Set problem: Please count the lines in the records below that contain the string "Open", treating uppercase and lowercase as different, and reply with only that number.
>> START Data for this exercise
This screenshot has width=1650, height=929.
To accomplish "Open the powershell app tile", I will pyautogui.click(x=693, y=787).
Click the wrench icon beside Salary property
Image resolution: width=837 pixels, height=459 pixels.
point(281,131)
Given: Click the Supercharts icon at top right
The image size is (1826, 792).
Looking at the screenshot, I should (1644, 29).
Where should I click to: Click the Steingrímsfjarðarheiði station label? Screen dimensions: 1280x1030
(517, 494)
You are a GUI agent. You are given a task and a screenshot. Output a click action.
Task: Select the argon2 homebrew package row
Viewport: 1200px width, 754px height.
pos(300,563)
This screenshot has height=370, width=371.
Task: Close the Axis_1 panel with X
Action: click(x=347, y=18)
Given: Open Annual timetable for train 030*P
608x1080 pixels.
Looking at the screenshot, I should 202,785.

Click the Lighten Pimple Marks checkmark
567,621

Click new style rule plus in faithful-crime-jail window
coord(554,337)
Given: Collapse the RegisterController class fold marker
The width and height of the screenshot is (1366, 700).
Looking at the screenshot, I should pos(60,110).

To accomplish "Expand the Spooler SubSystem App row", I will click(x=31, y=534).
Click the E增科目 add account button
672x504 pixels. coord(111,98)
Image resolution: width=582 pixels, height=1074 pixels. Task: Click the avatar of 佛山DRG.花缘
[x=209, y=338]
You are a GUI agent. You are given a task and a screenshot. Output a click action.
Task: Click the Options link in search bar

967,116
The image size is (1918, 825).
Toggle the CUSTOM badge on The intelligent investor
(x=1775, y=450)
>> END Data for this exercise
Exercise answer: 2